§ **WORK ITEM**: For every record here, output an exact copy.

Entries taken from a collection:
● ● ● ●
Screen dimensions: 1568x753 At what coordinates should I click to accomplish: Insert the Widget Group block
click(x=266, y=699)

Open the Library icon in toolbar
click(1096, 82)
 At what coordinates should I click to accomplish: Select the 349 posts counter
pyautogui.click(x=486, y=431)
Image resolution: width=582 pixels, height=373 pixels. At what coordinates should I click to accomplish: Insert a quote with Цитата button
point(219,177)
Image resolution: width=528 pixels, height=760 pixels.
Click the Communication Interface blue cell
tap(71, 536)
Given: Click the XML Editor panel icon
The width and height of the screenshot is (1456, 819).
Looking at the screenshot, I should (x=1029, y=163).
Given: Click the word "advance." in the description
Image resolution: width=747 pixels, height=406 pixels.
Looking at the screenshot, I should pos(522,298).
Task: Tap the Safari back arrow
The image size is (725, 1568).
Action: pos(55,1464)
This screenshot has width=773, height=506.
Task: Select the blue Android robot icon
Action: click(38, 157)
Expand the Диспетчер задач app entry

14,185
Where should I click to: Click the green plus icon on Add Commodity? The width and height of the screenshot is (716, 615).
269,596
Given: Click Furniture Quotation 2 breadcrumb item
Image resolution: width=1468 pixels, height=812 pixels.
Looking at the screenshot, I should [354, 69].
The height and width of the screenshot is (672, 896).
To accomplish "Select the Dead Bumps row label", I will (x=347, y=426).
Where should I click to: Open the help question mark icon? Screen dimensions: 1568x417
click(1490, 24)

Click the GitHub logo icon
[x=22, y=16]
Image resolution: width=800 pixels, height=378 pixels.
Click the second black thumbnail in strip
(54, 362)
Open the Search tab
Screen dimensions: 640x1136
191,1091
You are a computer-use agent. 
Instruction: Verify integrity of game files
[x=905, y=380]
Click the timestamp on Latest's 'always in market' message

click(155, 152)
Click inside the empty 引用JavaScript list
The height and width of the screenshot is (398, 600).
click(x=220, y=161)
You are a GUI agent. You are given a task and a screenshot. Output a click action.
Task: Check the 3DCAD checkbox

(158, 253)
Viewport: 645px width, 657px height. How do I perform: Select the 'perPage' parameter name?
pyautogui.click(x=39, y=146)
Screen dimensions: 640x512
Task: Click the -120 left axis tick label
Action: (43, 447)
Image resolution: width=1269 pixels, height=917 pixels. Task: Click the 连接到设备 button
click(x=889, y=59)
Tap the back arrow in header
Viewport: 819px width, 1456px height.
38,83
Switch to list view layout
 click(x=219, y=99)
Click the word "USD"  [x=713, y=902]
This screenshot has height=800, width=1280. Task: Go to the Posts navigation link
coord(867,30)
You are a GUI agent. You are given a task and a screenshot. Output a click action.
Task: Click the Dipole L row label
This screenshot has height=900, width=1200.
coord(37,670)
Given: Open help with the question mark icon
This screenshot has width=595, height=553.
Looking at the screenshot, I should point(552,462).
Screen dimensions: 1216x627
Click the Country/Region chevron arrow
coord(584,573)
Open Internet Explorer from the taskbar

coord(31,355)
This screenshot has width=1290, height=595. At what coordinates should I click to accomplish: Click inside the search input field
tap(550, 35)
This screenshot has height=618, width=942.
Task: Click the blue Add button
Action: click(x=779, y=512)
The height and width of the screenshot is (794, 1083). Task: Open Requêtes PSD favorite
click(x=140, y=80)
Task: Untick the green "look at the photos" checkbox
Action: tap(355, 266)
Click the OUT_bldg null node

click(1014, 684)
● ● ● ●
§ **FINAL ANSWER**:
Screen dimensions: 1568x753 At what coordinates should I click to accomplish: Insert the Widget Group block
click(x=266, y=699)

Open the Library icon in toolbar
click(1096, 82)
 At what coordinates should I click to accomplish: Select the 349 posts counter
pyautogui.click(x=486, y=431)
Image resolution: width=582 pixels, height=373 pixels. At what coordinates should I click to accomplish: Insert a quote with Цитата button
point(219,177)
Image resolution: width=528 pixels, height=760 pixels.
Click the Communication Interface blue cell
tap(71, 536)
Given: Click the XML Editor panel icon
The width and height of the screenshot is (1456, 819).
Looking at the screenshot, I should (x=1029, y=163).
Given: Click the word "advance." in the description
Image resolution: width=747 pixels, height=406 pixels.
Looking at the screenshot, I should pos(522,298).
Task: Tap the Safari back arrow
The image size is (725, 1568).
Action: pos(55,1464)
This screenshot has width=773, height=506.
Task: Select the blue Android robot icon
Action: click(38, 157)
Expand the Диспетчер задач app entry

14,185
Where should I click to: Click the green plus icon on Add Commodity? The width and height of the screenshot is (716, 615).
269,596
Given: Click Furniture Quotation 2 breadcrumb item
Image resolution: width=1468 pixels, height=812 pixels.
Looking at the screenshot, I should [354, 69].
The height and width of the screenshot is (672, 896).
To accomplish "Select the Dead Bumps row label", I will (x=347, y=426).
Where should I click to: Open the help question mark icon? Screen dimensions: 1568x417
click(1490, 24)

Click the GitHub logo icon
[x=22, y=16]
Image resolution: width=800 pixels, height=378 pixels.
Click the second black thumbnail in strip
(54, 362)
Open the Search tab
Screen dimensions: 640x1136
191,1091
You are a computer-use agent. 
Instruction: Verify integrity of game files
[x=905, y=380]
Click the timestamp on Latest's 'always in market' message

click(155, 152)
Click inside the empty 引用JavaScript list
The height and width of the screenshot is (398, 600).
click(x=220, y=161)
You are a GUI agent. You are given a task and a screenshot. Output a click action.
Task: Check the 3DCAD checkbox

(158, 253)
Viewport: 645px width, 657px height. How do I perform: Select the 'perPage' parameter name?
pyautogui.click(x=39, y=146)
Screen dimensions: 640x512
Task: Click the -120 left axis tick label
Action: (43, 447)
Image resolution: width=1269 pixels, height=917 pixels. Task: Click the 连接到设备 button
click(x=889, y=59)
Tap the back arrow in header
Viewport: 819px width, 1456px height.
38,83
Switch to list view layout
 click(x=219, y=99)
Click the word "USD"  [x=713, y=902]
This screenshot has height=800, width=1280. Task: Go to the Posts navigation link
coord(867,30)
You are a GUI agent. You are given a task and a screenshot. Output a click action.
Task: Click the Dipole L row label
This screenshot has height=900, width=1200.
coord(37,670)
Given: Open help with the question mark icon
This screenshot has width=595, height=553.
Looking at the screenshot, I should point(552,462).
Screen dimensions: 1216x627
Click the Country/Region chevron arrow
coord(584,573)
Open Internet Explorer from the taskbar

coord(31,355)
This screenshot has width=1290, height=595. At what coordinates should I click to accomplish: Click inside the search input field
tap(550, 35)
This screenshot has height=618, width=942.
Task: Click the blue Add button
Action: click(x=779, y=512)
The height and width of the screenshot is (794, 1083). Task: Open Requêtes PSD favorite
click(x=140, y=80)
Task: Untick the green "look at the photos" checkbox
Action: tap(355, 266)
Click the OUT_bldg null node

click(1014, 684)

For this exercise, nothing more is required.